The Medical and Dental Practitioners Act (Amendment) Bill, 2022, which seeks to make it compulsory for graduates in medical and dental fields to render services within Nigeria for five years before being granted full licence, has been passed for second reading by the House of Representatives has passed.
The sponsor of the motion, Ganiyu Johnson (APC/Lagos), said the move was to check the mass exodus of medical professionals from the country.
The legislation is titled, ‘A Bill for an Act to Amend the Medical and Dental Practitioners Act, Cap. M379, Laws of the Federation of Nigeria, 2004 to Mandate Any Nigeria Trained Medical or Dental Practitioner to Practice in Nigeria for a Minimum of Five Years Before Granted a Full License by the Council in Order to Make Quality Health Services Available to Nigeria; and for Related Matters.’
Nigeria has in recent times, especially after the peak of the COVID-19 pandemic, witnessed mass migration of her professionals to developed countries, a development that is now known in local parlance as japa.
Leading the debate on the bill, Johnson noted that the amendment was “in order to make quality health services available to Nigerians considering the growing trend of the Nigeria population and the current emigration rate of the Nigerian-trained medical and dental practitioners abroad.”

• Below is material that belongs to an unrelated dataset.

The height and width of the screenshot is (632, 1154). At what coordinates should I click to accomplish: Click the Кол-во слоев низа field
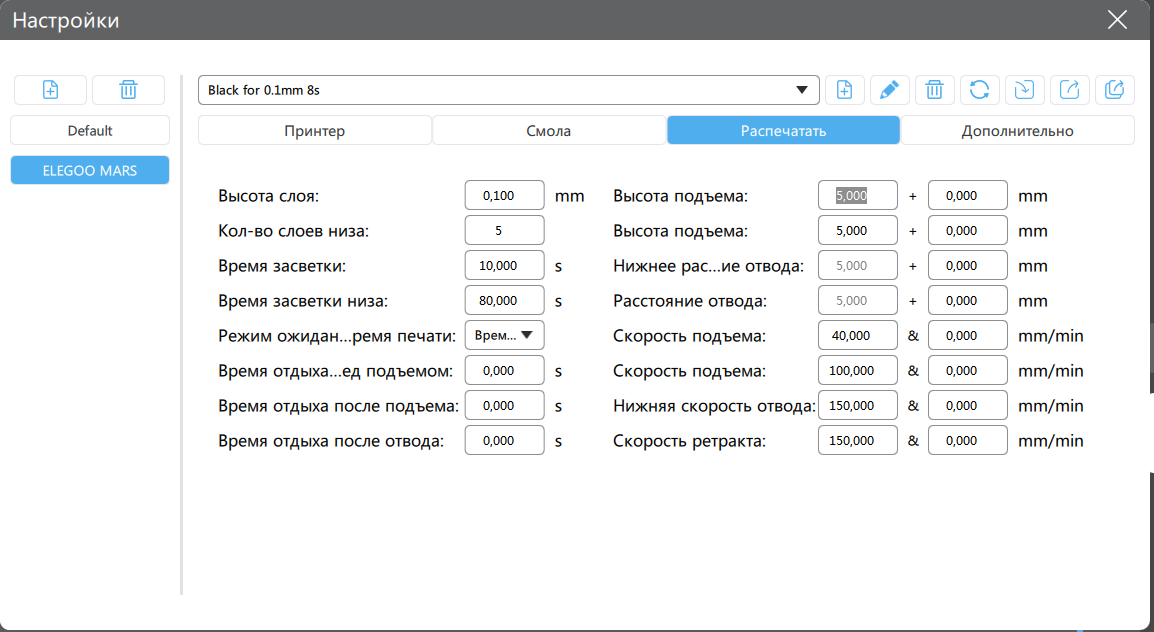pyautogui.click(x=504, y=231)
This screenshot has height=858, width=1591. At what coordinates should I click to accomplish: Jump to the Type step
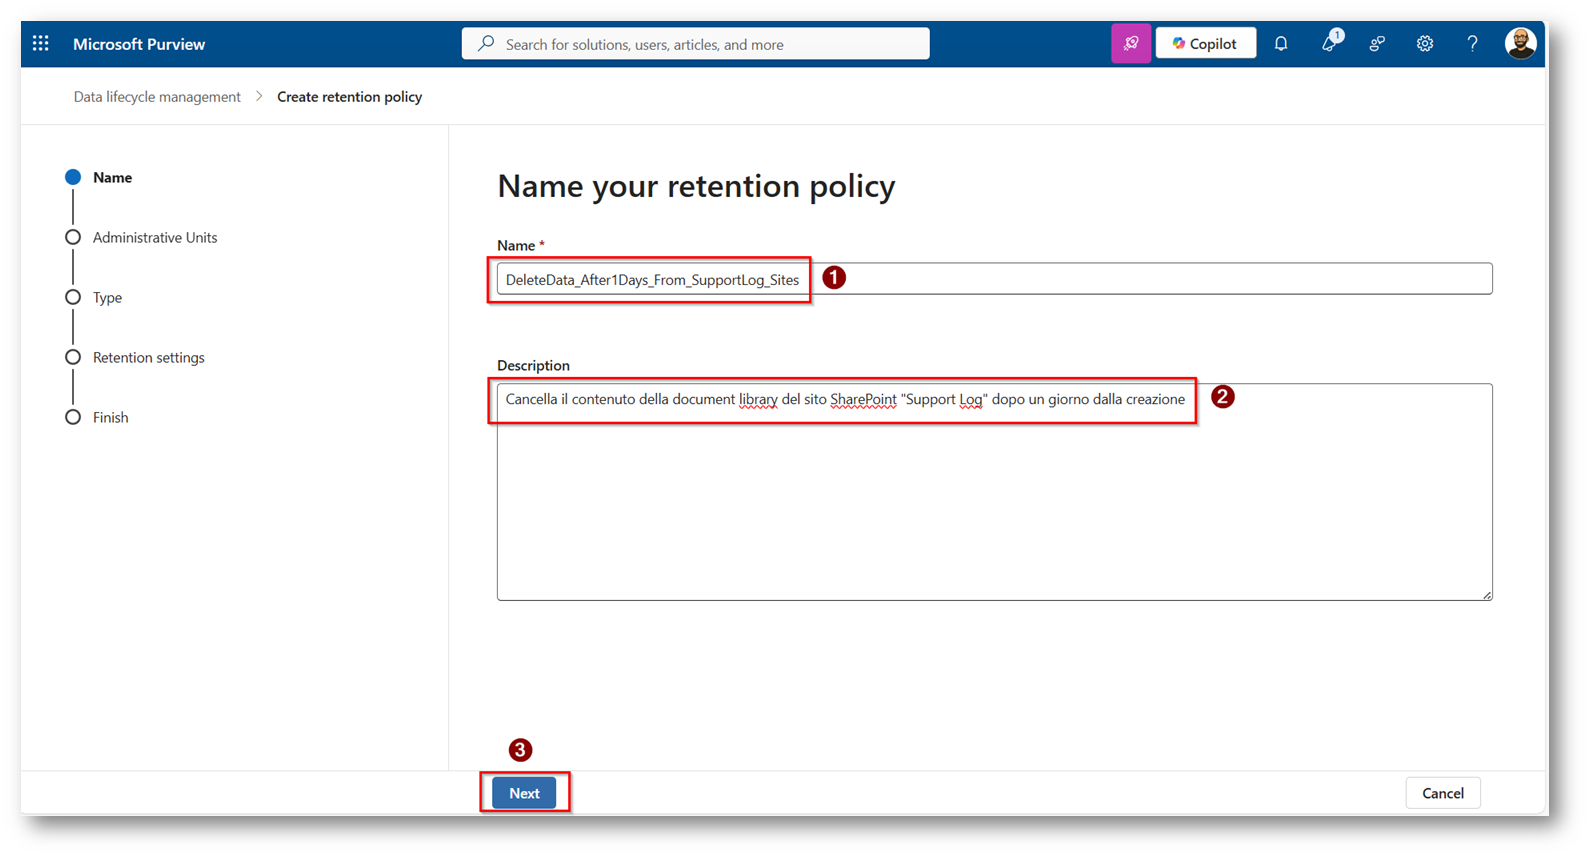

He added, “Nigeria currently has only 24,000 licensed medical doctors available in the country, less than 10 per cent of the number needed to meet the World Health Organisation recommendation.
“Now, only one doctor is available to treat 30,000 patients in some southern states, while in the North, it is one doctor to 45,000 patients.”
The lawmaker noted that the tuition fee for Medicine in the UK was between £35,750 and £66,500 per annum and the duration of the course is four years. He said in the United States, according to the National Centre for Education Statistics, the average cost of studying Medicine ranges between $82,000 and $104,000, aside miscellaneous expenses which include feeding, accommodation, etc.
The lawmaker added that in Canada, the tuition fee for Medicine ranges from 52,000 CAD to 169,000CAD.
“But contrary to all these huge Medicine tuitions in the aforementioned foreign countries, in Nigeria, the cost of Medicine in public institutions range from N40,000 to 150,000. Therefore, you will all agree with me that medical and dental education in Nigeria is seriously subsidised,” he stated.
Johnson stressed, “Despite this subsidy in medical and dental’s education, Nigeria still suffers emigration of trained medical doctors and dentists into the hands of these foreign countries, which an average Nigerian can hardly afford for medicine training. The favourite destinations of migrating Nigerian medical staff are Europe, North America and the Middle East.”
Quoting various reports, the lawmaker said the number of Nigerian trained doctors who left for the UK was the third highest in the world and highest in Africa.
But reacting, the President, Nigerian Association of Resident Doctors, Dr Emeka Orji, described the bill as anti-people, demanding that it should be withdrawn.
Orji said, “Some people want to cause trouble for this government before they leave. NARD is averse to such anti-people bill and it is unfortunate that an honourable member will be thinking about that. That is selfishness.
“Have they come up with bills to stop public officials from seeking medical services abroad at taxpayers’ expense? They will not do that because it is affecting them directly and instead of addressing the root causes of brain drain, they are going to the symptom, and that is totally unacceptable.
“We know that the Speaker of the House of Representatives is someone that reasons a lot and we intend to reach out to him, that bill needs to be withdrawn. The thing is causing a lot of agitation already all over the country, and nobody should be allowed to cause a crisis for this regime that is about to end.”